◆ The problem
Word for word, reproduce each line of the data below, omitting every image.

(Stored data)
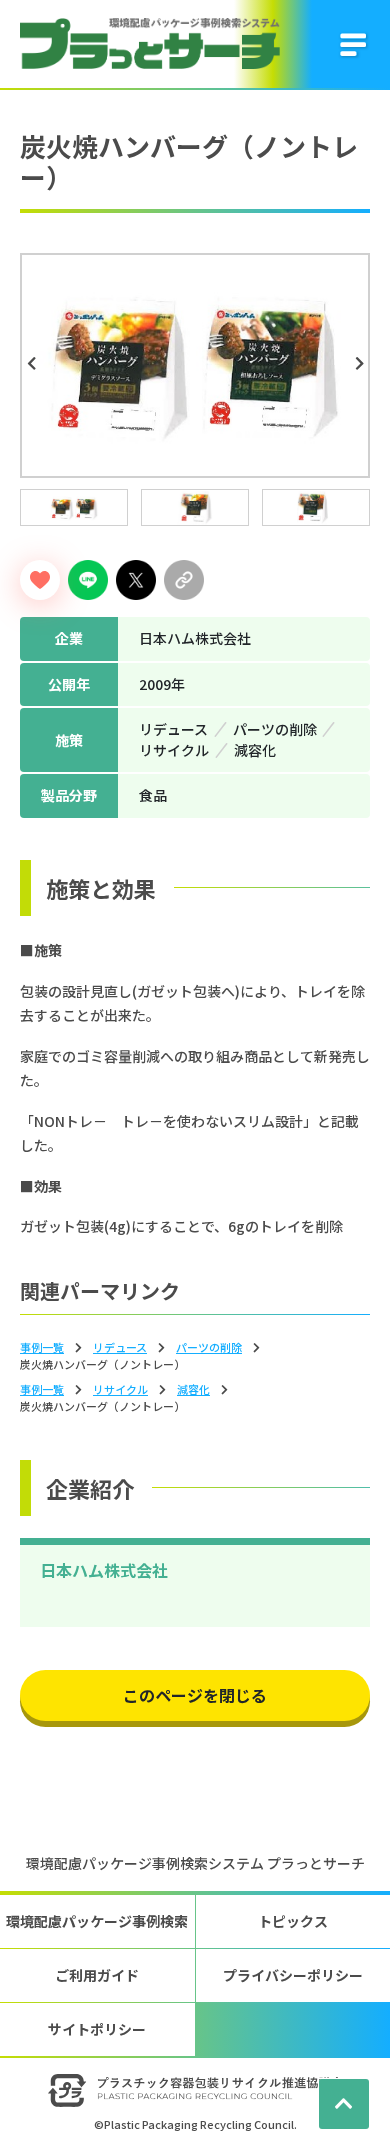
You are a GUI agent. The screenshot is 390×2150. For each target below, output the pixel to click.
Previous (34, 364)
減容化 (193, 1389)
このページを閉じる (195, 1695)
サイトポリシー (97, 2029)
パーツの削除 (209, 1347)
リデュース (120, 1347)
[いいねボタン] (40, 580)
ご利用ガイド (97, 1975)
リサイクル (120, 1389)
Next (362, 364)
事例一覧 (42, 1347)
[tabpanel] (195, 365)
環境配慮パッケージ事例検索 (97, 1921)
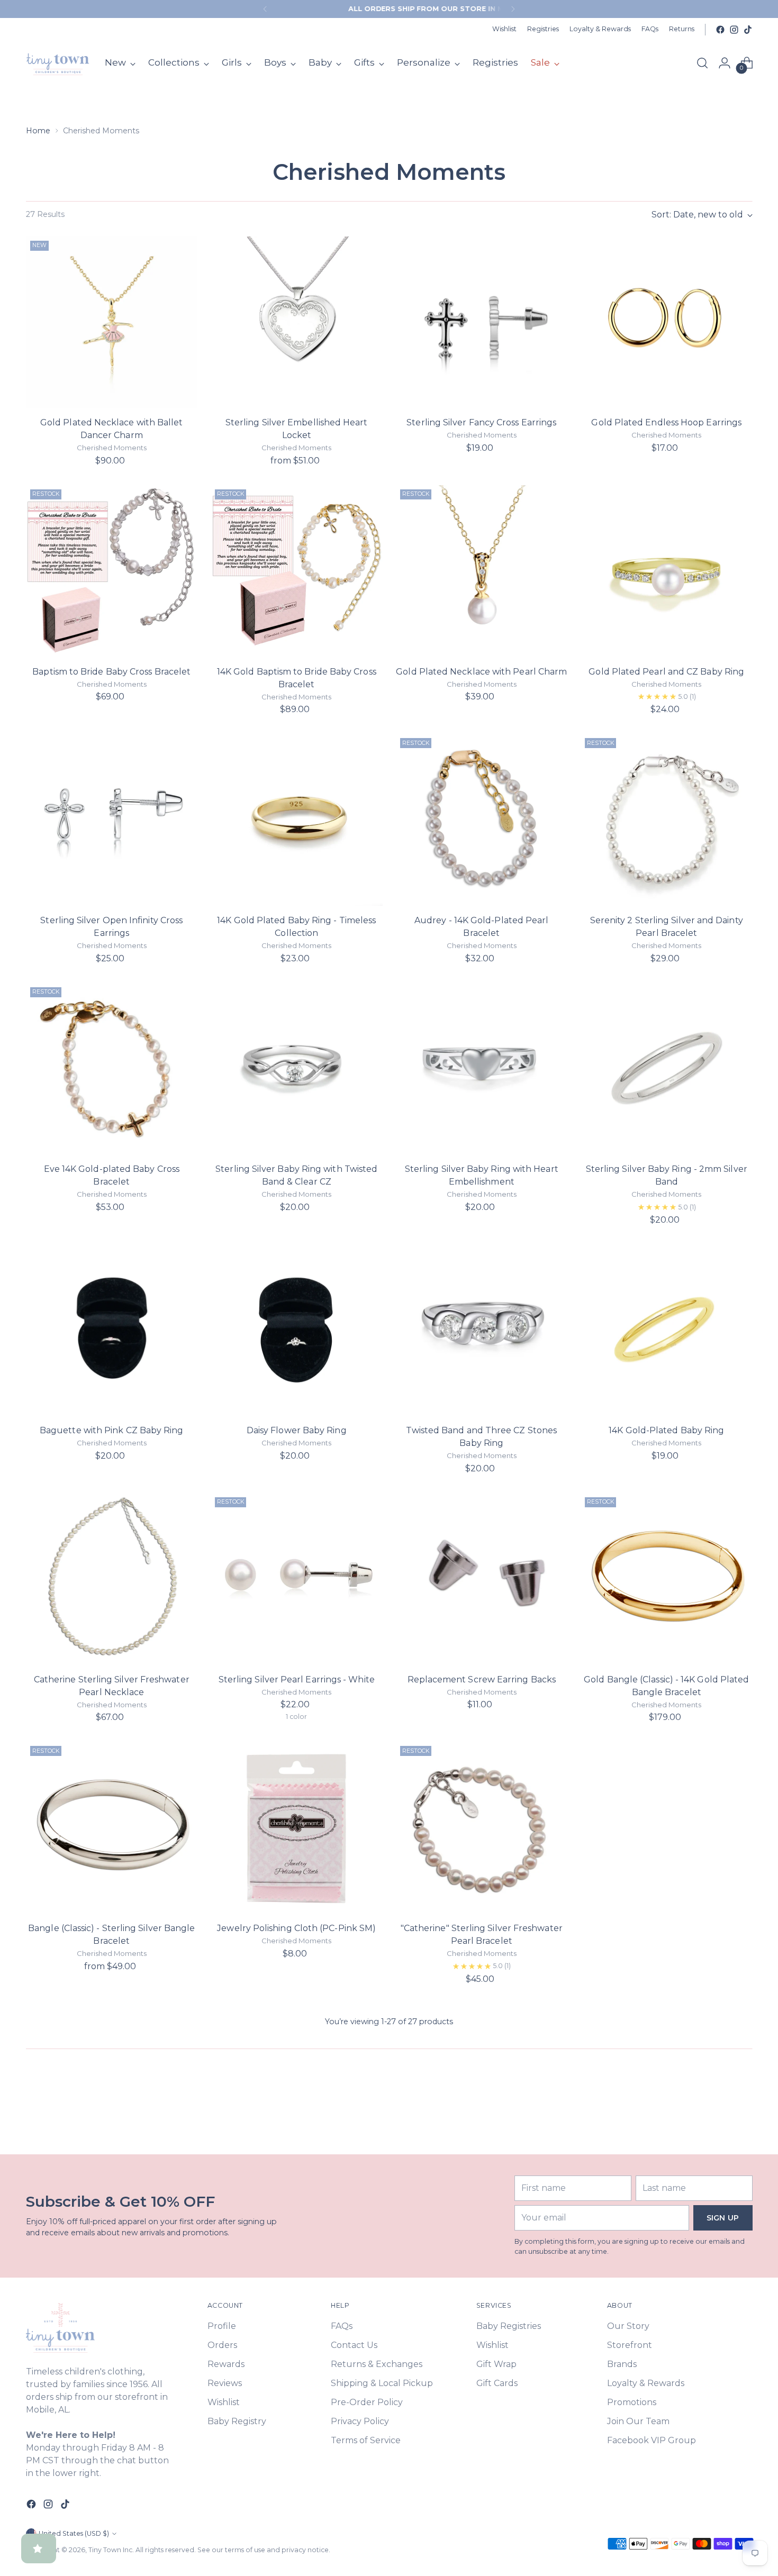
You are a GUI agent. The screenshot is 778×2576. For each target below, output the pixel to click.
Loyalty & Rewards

◆ Output for this task
You are a GUI agent. The screenshot is 390×2150. For each target below, output the pixel to click.
Previous (34, 364)
減容化 (193, 1389)
このページを閉じる (195, 1695)
サイトポリシー (97, 2029)
パーツの削除 (209, 1347)
リデュース (120, 1347)
[いいねボタン] (40, 580)
ご利用ガイド (97, 1975)
リサイクル (120, 1389)
Next (362, 364)
事例一覧 (42, 1347)
[tabpanel] (195, 365)
環境配慮パッケージ事例検索 (97, 1921)
You are a GUI agent. The screenshot is 778×2576. For each target below, output the pixel to click.
Loyalty & Rewards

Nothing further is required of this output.